All these have eased the burden as we wait for better days ahead.
But imagine if none of the silver linings were there. Imagine what it would be like instead if people were at each other’s throats—continuously, inside the house and out. No community spirit, just undiluted selfishness.
Imagine there were no blue skies, no sun, no warmth, no birds singing. Nothing to lift or buoy the spirits.
Imagine there being no easing of restrictions, no end in sight, no prospect of better days ahead. Just an interminable plodding on in isolation and antagonism.
That would be hell. Actually, that will be Hell.
Hell, Jesus tells us, is an awful unending reality; a place “where their worm does not die and the fire is not quenched” (Mark 9:48). The language may be figurative, but it is a straining to capture a reality more terrible than words can convey.
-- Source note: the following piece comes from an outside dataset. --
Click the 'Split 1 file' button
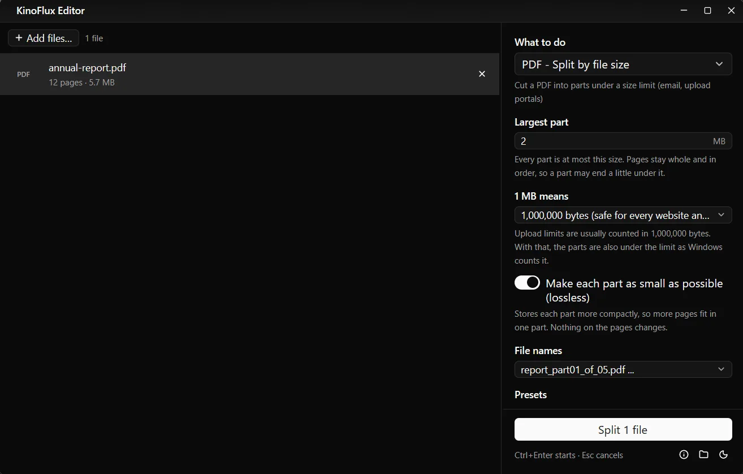 (623, 429)
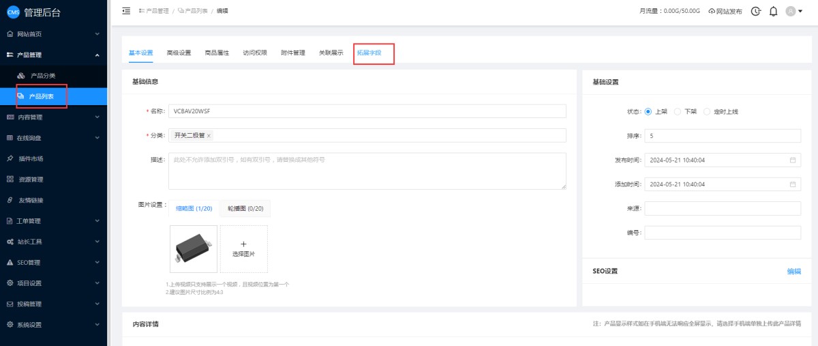Collapse the sidebar using the menu fold icon
Image resolution: width=818 pixels, height=346 pixels.
pyautogui.click(x=126, y=11)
There will be no easing of measures; no better days to come; just an infinity of hopeless misery.
What keeps us going here is the prospect that, “This too shall pass”—in Hell it will not. Ever.
There will be nothing to relieve its unrelenting awfulness. No beauty to enjoy. No tastes to savour. No friendships to relish. For these are all gifts from God to an undeserving creation, and signposts to direct us to Him. In rejecting the Giver, we forfeit his gifts; and it will be too late for signposts.
I wish I could convey the intensity of its awfulness to you for just a second, so that you might run to the One who offers to exchange places with you. Astonishingly that’s what God does—in Jesus Christ He offers to take your Hell so that you can have his Heaven. In his infiniteness, he experienced on the Cross all that would take you an eternity to endure, and now he offers to you a future that you will have forever to enjoy.
Don’t be relying on anything other than Jesus alone. Your best efforts aren’t enough. Your sufferings here aren’t enough.
In lockdown we say, “I can’t wait for this to be over”, in Hell we will sob because it will never be over. On earth, we regret that good times must end; in Heaven they never will.
Let the easing of lockdown be a signpost for you.